第2話 日雇い従者、はじめます。(2)

 学校の校舎を離れた僕は、夕焼けの照らす町並みを見下ろした。坂の上に建てられた学校からはこの町全体が見渡せる。城壁のようにそびえる山々に日が沈みかけて、ゆっくりと町に陰が落ちはじめていた。

 マウリア。僕の生まれ育った町。周囲を小高い山に囲まれたこの町は、都市部との中継点として機能することで栄えてきた。宿屋と農業、その他接客とかで成り立つ町。見慣れた、なんてことない町。

 とろとろと坂道を下って、区画を二つほど過ぎる。町に建つ建物のほとんどは木造で、あまり代わり映えのしない造りをしている。昼間の店が締まり始めるこの時間帯は特に、看板が出てなければどこが何やらわからないだろう。

 街灯に魔力光を灯す巡回騎士と魔術師とすれ違う。僕の帰路のほうから歩いてきた彼らの通ったあとは街灯と窓から漏れる明かりで照らされていて、町は夜の姿に変わっている。


(さながら夜の帳を下ろす騎士……なんて、ね)


 よそう、詩人でもあるまいし。そもそんなセンスがあっても魔術が使えなければ楽器も扱えない。この世界の常識だ。


「あ、やっと帰ったね!?遅いわよラング!」


 自虐の笑みが浮かぶ前に怒鳴りつけられて、肩が跳ね上がる。いつの間にか家の前についていたらしい。怒鳴りつけてきた母親への言い訳もそこそこに、僕は二階建ての家の自室、二階の角部屋に駆け込む。部屋数五部屋の小さい宿屋である我が家だが、一階で酒場も兼ねている(というかこちらが主な収入源)ため、夜は忙しい。家に帰ったらまずは開店の準備をして、二時間くらいは店の手伝いをする。それが僕の日常だった。


(でも、これがずっと続くわけじゃないんだよな……)


 テーブルの掃除をしながら、学校でのことを思い出す。

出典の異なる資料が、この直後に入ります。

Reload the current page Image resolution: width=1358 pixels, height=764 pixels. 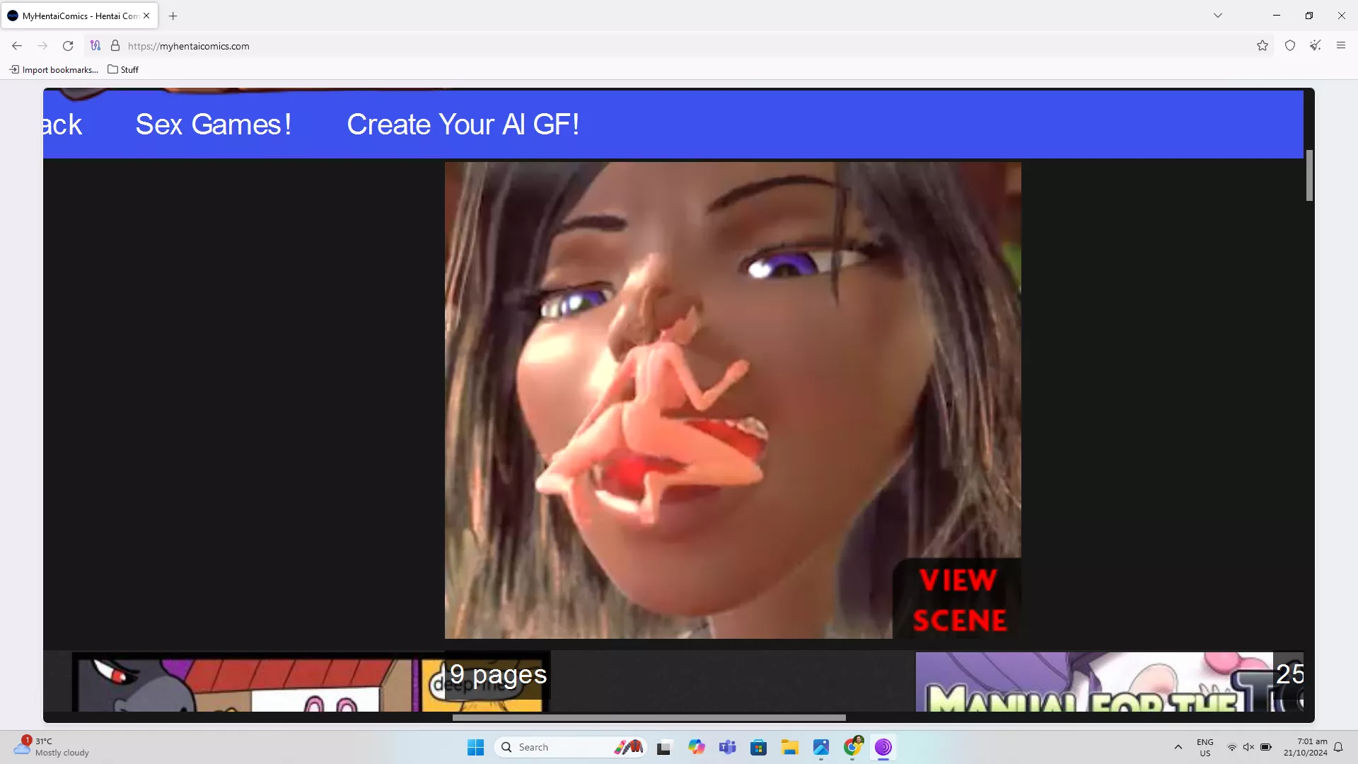68,46
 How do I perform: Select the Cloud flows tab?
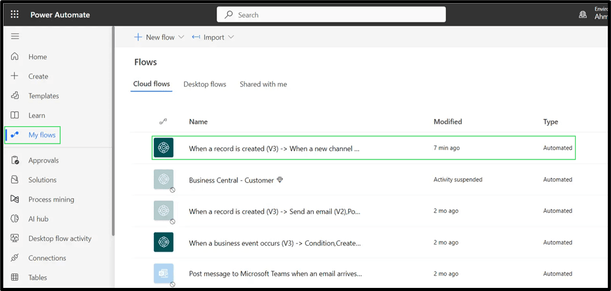(151, 84)
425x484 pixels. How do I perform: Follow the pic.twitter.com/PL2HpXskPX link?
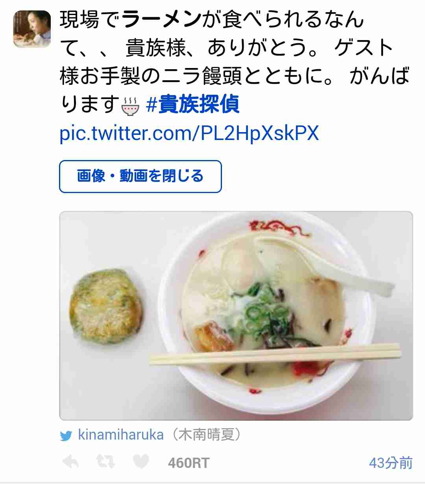pos(189,133)
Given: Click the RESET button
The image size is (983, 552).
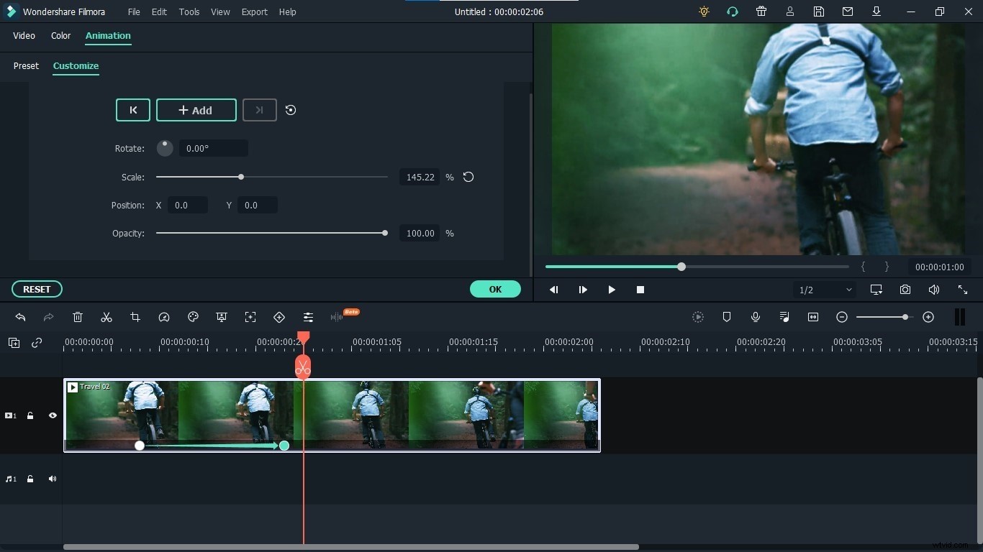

少し前までこの仕事をなんとなく継いで生きていくんだろうと思っていた。でもそれも難しいとわかった今では、僕の未来の姿が全く描けなくなってしまった。正直この仕事は退屈なところが多いが、それでも何もできないよりはマシだろうと思えてくる。胸に溜まったもやもやを吐き出すようにため息が漏れた。なんとなく世界の理不尽さとかに頭が行ってしまう。


「こらラング!ため息なんぞついてんじゃねえ!」

 父の怒号が飛ぶ。まっこと、世界は理不尽なのだ。



 翌朝。窓際で騒ぐ小鳥の声で目を覚まして、母の作った卵とベーコンを焼いてパンに挟んだだけの、適当な食事を詰め込んで学校に向かった。石畳を革靴の底で叩きながら坂道を登る。僕と同じように学校に向かう生徒の会話が、やけに気になった。もちろん僕のことなんか話してはいないんだろうけど、なんとなくそんな気になってしまった。


(あ……先生からの手紙の話、忘れてた)


 そこで昨日のことを思い出した。うっかりと両親には話せていないので、先生への返事は待ってもらわなくては。


「ん、来たなラング。おはよう」


「あ、先生…おはようございます」


 考えていた矢先に先生と鉢合わせた。いつも校門のところに朝はいるから、当たり前なのだけれど。


「昨日の件は考えてきたか?ほら、日雇いの」


「ああ、ええっと。まだ両親に話せてなくて……」


 歯切れ悪く答えると、先生はこてりと首を傾げた。


「……いや、お前自身のことだぞ?ご両親に許可はいるだろうが。まず自分がどうしたいか決めろ?」


「え、あ、いや……はい」


 焦った。あまりにも当たり前のことを言われただけなのに、焦ってしまった。


 決める?僕が?何もない僕が、誰かからの言葉じゃなく自分の意志で決める?そんなのはーー。


「難しすぎるって顔をしているな?」


 見透かしたように先生が言ってくる。この先生はいつもそうだ、見たくないことから目を逸らさせてくれない。言ってることがいちいち正しくて、辛い。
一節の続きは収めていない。